MISSION, RGV – In an announcement that may surprise some, longtime Mission Mayor Norberto ‘Beto’ Salinas tells the Rio Grande Guardian he is running for re-election.
Salinas, aged 70, was first elected mayor in 1998. It was thought he might retire. But, he said, he has been asked by supporters to keep going. The Mission city council election is next May.
“I am running for mayor. I really wanted to retire this year. But somehow, they get you involved and they get you excited and they said they wanted me to run again and I said, okay,” Salinas said.

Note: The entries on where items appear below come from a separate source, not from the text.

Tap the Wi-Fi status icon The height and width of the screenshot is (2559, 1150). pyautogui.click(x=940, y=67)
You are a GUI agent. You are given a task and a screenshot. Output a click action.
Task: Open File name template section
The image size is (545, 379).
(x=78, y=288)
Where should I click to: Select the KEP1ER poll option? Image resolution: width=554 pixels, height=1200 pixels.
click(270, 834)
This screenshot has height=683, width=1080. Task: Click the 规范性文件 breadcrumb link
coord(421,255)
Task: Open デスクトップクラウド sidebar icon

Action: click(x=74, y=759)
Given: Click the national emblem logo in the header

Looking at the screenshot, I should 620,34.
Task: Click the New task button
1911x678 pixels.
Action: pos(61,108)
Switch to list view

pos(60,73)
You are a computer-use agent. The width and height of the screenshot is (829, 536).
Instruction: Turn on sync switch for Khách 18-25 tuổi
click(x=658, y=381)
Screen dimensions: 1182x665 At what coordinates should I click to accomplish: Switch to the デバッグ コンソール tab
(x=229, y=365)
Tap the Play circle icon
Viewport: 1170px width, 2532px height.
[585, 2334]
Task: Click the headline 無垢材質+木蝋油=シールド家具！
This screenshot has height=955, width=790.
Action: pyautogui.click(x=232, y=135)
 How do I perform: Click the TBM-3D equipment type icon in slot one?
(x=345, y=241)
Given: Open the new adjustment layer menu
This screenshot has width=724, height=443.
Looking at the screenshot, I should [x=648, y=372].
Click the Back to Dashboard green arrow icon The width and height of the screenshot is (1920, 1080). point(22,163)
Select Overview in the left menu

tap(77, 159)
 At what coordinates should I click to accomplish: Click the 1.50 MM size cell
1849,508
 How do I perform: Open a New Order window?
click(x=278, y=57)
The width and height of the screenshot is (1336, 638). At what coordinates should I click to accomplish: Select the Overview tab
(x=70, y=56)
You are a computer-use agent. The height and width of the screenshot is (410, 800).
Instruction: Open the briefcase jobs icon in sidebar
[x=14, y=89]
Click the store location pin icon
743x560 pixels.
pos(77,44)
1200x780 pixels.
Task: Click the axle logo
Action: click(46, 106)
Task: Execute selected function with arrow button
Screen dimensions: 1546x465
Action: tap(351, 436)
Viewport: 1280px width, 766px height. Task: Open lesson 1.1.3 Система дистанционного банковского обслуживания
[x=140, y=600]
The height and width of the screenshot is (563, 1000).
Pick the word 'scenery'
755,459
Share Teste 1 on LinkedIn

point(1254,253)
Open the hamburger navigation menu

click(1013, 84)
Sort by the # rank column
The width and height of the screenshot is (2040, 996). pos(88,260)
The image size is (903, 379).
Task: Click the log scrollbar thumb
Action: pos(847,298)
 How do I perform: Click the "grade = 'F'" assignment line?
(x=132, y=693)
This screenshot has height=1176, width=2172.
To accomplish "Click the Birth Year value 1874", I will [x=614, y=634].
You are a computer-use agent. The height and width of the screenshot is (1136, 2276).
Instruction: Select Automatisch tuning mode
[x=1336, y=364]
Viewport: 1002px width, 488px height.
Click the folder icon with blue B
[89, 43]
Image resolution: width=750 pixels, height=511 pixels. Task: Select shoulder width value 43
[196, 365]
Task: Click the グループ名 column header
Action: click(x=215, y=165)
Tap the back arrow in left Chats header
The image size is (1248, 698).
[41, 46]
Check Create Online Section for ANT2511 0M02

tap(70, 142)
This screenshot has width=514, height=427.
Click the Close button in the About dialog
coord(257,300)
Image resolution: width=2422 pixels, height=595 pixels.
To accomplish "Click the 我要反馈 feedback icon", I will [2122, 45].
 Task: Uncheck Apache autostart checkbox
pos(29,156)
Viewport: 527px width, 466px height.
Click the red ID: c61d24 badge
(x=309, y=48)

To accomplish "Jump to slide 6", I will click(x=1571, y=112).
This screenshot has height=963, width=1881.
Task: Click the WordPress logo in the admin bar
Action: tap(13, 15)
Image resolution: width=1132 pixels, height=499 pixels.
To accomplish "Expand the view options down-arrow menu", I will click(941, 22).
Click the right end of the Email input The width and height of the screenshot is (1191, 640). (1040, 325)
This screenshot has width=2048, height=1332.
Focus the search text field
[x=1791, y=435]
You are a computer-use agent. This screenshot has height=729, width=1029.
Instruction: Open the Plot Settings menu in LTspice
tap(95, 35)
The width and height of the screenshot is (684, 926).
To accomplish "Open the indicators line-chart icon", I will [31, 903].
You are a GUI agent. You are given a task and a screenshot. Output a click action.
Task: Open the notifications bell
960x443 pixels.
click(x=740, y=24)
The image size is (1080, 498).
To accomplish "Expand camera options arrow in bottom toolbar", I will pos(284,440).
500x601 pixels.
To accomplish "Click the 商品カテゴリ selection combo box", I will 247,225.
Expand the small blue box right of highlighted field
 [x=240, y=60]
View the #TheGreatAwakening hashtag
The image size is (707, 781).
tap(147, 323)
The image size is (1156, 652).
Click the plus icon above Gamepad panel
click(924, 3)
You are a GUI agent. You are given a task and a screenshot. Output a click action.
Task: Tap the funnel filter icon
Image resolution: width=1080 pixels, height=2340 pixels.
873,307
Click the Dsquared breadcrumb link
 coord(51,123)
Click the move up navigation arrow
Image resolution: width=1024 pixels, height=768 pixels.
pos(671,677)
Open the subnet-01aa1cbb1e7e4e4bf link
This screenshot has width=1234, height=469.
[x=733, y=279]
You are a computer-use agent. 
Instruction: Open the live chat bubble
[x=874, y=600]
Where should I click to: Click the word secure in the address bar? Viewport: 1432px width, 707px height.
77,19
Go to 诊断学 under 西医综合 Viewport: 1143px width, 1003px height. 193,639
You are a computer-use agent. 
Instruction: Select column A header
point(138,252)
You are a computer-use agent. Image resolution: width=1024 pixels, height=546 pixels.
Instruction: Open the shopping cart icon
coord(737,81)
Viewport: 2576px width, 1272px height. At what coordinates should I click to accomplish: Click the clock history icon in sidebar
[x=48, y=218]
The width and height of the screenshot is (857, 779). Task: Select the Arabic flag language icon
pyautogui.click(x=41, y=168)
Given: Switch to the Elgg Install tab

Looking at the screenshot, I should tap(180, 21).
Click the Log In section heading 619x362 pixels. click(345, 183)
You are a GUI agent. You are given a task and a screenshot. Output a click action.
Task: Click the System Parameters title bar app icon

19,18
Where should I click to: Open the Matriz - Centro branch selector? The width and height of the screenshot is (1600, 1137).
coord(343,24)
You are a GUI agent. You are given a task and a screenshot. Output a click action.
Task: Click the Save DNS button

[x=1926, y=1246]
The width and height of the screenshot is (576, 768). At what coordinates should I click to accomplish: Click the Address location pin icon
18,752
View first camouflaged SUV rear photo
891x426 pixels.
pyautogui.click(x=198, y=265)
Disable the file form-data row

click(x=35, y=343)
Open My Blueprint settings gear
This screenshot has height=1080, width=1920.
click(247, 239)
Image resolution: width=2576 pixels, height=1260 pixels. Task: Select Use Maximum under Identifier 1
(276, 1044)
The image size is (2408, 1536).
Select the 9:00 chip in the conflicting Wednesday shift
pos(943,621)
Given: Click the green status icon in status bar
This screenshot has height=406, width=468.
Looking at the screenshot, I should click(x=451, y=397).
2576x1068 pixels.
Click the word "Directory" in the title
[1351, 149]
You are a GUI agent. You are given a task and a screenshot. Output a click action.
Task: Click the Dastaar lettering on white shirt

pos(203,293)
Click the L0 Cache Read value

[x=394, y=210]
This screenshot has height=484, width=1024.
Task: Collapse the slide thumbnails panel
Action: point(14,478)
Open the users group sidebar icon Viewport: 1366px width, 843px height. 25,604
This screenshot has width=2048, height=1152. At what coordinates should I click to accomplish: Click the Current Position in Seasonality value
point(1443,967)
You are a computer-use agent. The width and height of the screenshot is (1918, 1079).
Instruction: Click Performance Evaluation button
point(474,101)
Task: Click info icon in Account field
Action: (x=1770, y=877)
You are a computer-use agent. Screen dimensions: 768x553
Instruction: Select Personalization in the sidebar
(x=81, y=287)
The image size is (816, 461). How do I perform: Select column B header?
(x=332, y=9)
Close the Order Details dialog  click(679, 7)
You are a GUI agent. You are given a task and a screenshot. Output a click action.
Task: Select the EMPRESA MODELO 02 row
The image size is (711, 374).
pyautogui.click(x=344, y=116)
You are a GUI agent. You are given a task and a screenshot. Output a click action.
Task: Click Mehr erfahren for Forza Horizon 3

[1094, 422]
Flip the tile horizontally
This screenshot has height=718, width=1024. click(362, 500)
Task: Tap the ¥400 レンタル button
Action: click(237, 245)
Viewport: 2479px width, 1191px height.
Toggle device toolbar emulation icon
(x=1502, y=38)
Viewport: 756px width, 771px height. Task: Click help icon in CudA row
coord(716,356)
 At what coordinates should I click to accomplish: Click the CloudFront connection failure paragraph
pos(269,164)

Asked who “they” were, Salinas said: “The administration and people in town who want me to stay on another term. We had a meeting in Mission and we had about 150 people and they all wanted us to do it all again. They want continuity. They are afraid if someone else comes in they will make a lot of changes. This is not the time to make the changes.”
Salinas, a rancher and land developer, said there are a lot of big projects currently underway and he wants to see them through to completion. “We have the Madero Bridge project, and all the manufacturing projects we are working on. These are exciting times for Mission.”
Salinas added: “It is hard to have someone else come in and put enough time into growing our area. I am feeling fit and healthy. Hopefully, this will be my last one.”
Asked about the Madero International Bridge project, Salinas said: “This will help us create jobs and also bring us loaded trailers from Mexico. We are waiting for the results of a feasibility study. The Mexican side has done their study. Ours should be ready in the next few months. It will probably say we need the bridge. For me, I did not need a study. I know the need is there.”
The Madero Bridge would be just upstream from Anzalduas International Bridge. Salinas said its focus would be truck traffic.
“It is taking too long to move trucks over the Pharr Bridge. There is something wrong in Pharr. I have not looked into it but whatever they are doing on the south side of the Pharr Bridge is delaying a lot of trailers. We can help alleviate this,” Salinas said.
“It is a long-term project. It will take us three or four years but it is going to be worth it. The maquilas want it desperately. For some reason, we have not been able to do it as fast as I would have liked to. But, we are making progress. The study on the Mexican side is very positive. Talking to the new governor in Tamaulipas, he wants to build it on his side. He is talking to the federal government.”